▶

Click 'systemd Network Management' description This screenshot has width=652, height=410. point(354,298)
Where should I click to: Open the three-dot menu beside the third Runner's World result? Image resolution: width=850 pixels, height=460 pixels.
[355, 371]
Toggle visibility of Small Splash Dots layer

◀
▶

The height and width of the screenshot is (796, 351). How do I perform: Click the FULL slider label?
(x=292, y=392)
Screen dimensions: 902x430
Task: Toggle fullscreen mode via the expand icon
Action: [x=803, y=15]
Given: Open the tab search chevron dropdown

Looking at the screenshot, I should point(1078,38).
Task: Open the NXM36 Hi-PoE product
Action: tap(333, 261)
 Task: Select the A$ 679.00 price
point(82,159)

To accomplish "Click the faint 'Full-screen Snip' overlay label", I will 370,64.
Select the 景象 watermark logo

◀

Reproduce the data lines verbatim, starting at the line that contains "Where should I" and ending at the line that contains "Toggle visibility of Small Splash Dots layer", both included.

• _TASK SOLUTION_:
Where should I click to: Open the three-dot menu beside the third Runner's World result? Image resolution: width=850 pixels, height=460 pixels.
[355, 371]
Toggle visibility of Small Splash Dots layer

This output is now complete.